Fall is my favorite time of year. Not because of the cooling L.A. temperatures, or the falling leaves and crisp air. It’s Emerging Cinematographers time, once again, and I’m so enthusiastic about the new talent I see year in and year out.
In fact, one of the reasons the ECA’s receive so much industry support – dozens of vendors and manufacturers coming in as sponsors at all levels of aid – is that a lot of other people are equally enthusiastic about seeing what the next generation of cinematography looks like. Getting noticed in this business has always been about intense perseverance and drive. But today there is a voracious worldwide market for filmed media that has increased the chance that dedicated perseverance will pay off by many more multiples than in the past. There’s (literally) a platform for everyone.
Timing and good fortune continue to play vital roles in developing (and sustaining) a career as a cinematographer, as well. I don’t use the word “luck,” because I think that’s a different quality. Having someone of merit and standing look at your work and see its quality and potential can be a fortunate opportunity. And the history of the ECA’s has revealed just how many of these developing artists have capitalized on those opportunities, often in the arena of episodic television.
Names that come to mind throughout the ECA’s 17-year history include Cynthia Pusheck (Revenge, Brothers & Sisters), Todd Dos Reis (Necessary Roughness, Entourage), Ken Glassing (Glee, CSI: Miami), Christopher Probst (2nd Unit DP on the CBS pilot Limitless, whose story is featured this month) and Eduardo Enrique Mayén, who is the subject of this month’s cover story on the Amazon series Gortimer Gibbon’s Life on Normal Street.
The careers of those listed above were buoyed by winning an industry award like the ECA; and, certainly in the case of a more recent honoree, like two-time ECA winner Mayén, success has been helped by new platforms for the small screen, namely streaming media. Other industry awards that parallel the ECA’s, and those that many Guild members have won, include the Student Academy Awards and the ASC Student Awards. Like the ECA’s, they are goals, destinations in a way, that can have great impact on a career in the making – both externally and internally.

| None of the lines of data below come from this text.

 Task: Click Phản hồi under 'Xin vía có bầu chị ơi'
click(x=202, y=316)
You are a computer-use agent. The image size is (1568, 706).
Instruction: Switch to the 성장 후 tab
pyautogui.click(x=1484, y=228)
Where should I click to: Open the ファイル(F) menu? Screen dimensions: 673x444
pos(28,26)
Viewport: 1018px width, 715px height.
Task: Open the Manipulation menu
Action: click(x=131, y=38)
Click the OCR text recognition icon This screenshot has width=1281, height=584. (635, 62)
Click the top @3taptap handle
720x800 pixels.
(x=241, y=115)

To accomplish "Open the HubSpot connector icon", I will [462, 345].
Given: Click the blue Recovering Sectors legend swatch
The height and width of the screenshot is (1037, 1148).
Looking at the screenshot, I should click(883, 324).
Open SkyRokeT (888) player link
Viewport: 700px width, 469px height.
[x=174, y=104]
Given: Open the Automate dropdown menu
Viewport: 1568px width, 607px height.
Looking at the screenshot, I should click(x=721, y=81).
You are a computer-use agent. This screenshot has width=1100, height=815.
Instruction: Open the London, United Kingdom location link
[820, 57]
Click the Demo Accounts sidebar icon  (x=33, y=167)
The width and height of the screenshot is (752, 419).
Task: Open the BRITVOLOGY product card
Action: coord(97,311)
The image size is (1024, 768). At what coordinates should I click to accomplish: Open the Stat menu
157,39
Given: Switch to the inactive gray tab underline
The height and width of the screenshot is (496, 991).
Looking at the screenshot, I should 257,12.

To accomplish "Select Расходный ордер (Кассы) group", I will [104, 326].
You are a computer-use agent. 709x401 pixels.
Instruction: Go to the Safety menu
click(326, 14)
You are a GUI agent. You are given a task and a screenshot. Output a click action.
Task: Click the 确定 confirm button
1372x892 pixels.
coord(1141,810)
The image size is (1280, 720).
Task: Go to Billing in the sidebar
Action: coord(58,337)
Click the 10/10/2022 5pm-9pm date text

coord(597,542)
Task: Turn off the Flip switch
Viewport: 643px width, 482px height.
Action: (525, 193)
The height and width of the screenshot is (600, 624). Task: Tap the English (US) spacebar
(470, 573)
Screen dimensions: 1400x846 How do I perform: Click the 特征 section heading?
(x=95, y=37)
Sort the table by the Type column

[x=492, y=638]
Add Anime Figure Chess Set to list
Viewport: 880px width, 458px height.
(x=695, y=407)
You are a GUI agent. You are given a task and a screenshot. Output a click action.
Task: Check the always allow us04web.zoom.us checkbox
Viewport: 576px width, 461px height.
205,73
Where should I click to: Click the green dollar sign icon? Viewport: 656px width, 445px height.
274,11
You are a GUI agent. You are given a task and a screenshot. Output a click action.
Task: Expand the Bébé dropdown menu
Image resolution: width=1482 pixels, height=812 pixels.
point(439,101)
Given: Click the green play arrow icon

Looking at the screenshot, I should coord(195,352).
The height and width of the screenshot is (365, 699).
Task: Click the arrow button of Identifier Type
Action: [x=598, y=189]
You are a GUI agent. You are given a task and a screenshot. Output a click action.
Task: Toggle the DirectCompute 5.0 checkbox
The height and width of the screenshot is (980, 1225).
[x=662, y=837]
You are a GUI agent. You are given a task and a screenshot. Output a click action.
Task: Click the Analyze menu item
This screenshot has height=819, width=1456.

What do I mean by that? Getting spotted in a crowd is the clear external benefit of winning an industry award. But these honors also provide a level of personal confidence and swagger, if you will, at a time in one’s career that most people are never afforded. ICG members who have done ECA-winning short films – assistants, operators, and DIT’s – not yet recognized for their talents as directors of photography – have been given an open door through which to step that is not revealed to everyone. Quite often, it leads to being part of the best television the industry has or is yet to produce (as well as to success in commercial and feature production, like that experienced by New York-based ECA winner Sam Levy).
One other aspect that might not be apparent with our ECA honorees is that many have been mentored by established Guild DP’s. The year Mayén won his first ECA award, in 2008, he was loading film for four-time ASC winner and two-time Emmy-winning DP Robbie Greenberg, ASC. Prior to that Mayén was working with Oscar-nominated DP Rodrigo Prieto, ASC, AMC. No matter who you are or at what station you are in life, Local 600 cinematographers welcome the chance to help emerging members enhance their craft; certainly that has been the case with many of the amazing ECA shorts.
I have often said that I willingly share every secret that I have about how to capture a photographic image, because I know that in the long run, no one is going to do it the same way as me. It’s a level of security and understanding that proudly states, “Everyone has their own aesthetic, instinct, and approach to do what they think is the best in any given situation.”
One of my favorite parts of being a cinematographer is to mentor a crewmember over a successive series of projects. Right now that individual is Rohan Chitrakar, who has become a premier digital imaging technician and is striving toward becoming a terrific cinematographer. Rohan will often call me to help find solutions to problems he’s working on, which in turn, brings me back to the beginning of my career, when I looked to veteran DP’s for answers to my photographic challenges.
That’s what’s known as an unbroken circle. And it goes to the very core of what this Guild, and the ECA’s, represent.